The suggestion of complainant’s counsel that it was the duty of the association, immediately upon receiving notice of the restraining order, to telegraph its managers and agents in other cities not to deliver the books in question, is answered by these facts: James E. Armstrong, the manager of the Philadelphia office, understanding that the injunction applied only to the last 6 volumes of the set of 31 volumes, caused the first 25 volumes of the set to be delivered to Walter G. Mulliner on June 6th. In Washington, on June 9th, a full set of 31 volumes was delivered to Eewis T. Hooper by a lady clerk in the Washington office, who had no knowledge of the restraining order, and who made the delivery during the absence of the manager of that office in Richmond, Va. On June 7th the bookkeeper at the Chicago office, having no knowledge of the restraining order, and while the manager of that office was absent on account of the sickness of his father, delivered a full set of 31 volumes to Olinius Olson. And on June 10th William H. Pittenger, the manager at the Pittsburgh office, understanding that the restraining order applied only to the last five or six volumes of the set, delivered the remaining volumes of the set to Thomas M. Reed.
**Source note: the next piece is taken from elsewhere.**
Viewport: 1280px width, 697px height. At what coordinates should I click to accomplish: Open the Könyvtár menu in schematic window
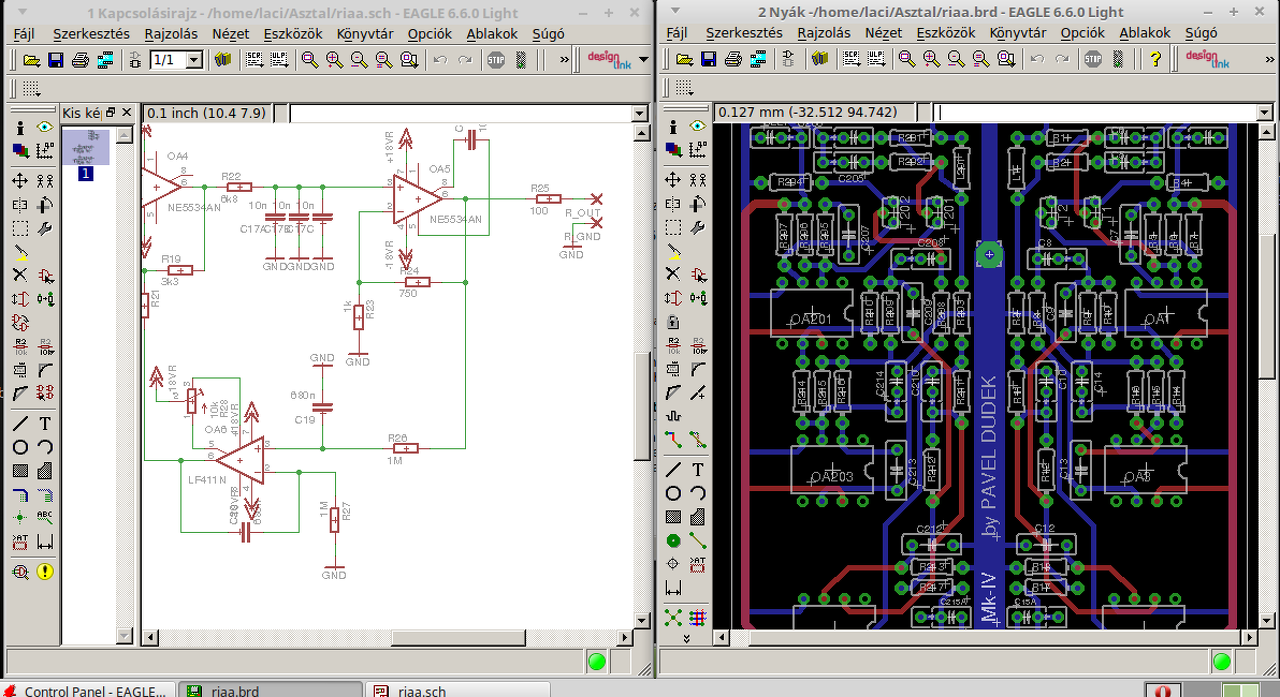click(364, 33)

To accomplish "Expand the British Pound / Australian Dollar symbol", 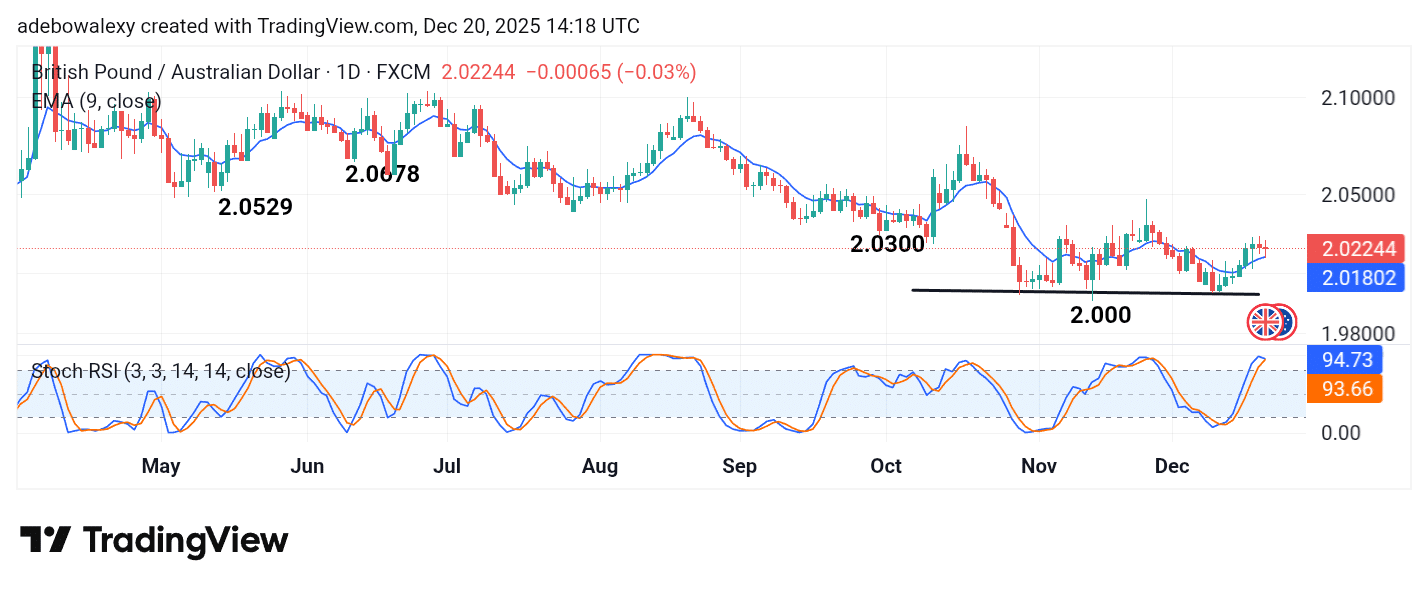I will (176, 72).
Each of the four persons making these deliveries swears that no authority for such deliveries existed, and that they were made, without waiting for the usual orders or instructions from New York, only because of urgent demands for immediate delivery. They each further swear that they have never delivered any other sets or parts of sets to any persons whomsoever without the customary authority. The complainant admits that it employed Mulliner and Olson to purchase the books that were delivered to them. The books obtained by Hooper and Reed were doubtless purchased by like authority. In each of these four sales the circumstances were unusual, and were made so by the com*496plainant alone. Such sales were unprecedented in the business of the American Newspaper Association, and as soon as its officers learned of the sales they telegraphed instructions to all their managers not to deliver any sets of the -Encyclopaedia except on explicit orders from the New York office.
The facts do not warrant an adjudication that either of the defendant corporations is guilty of contempt, and the rule to show cause will be dismissed, with costs.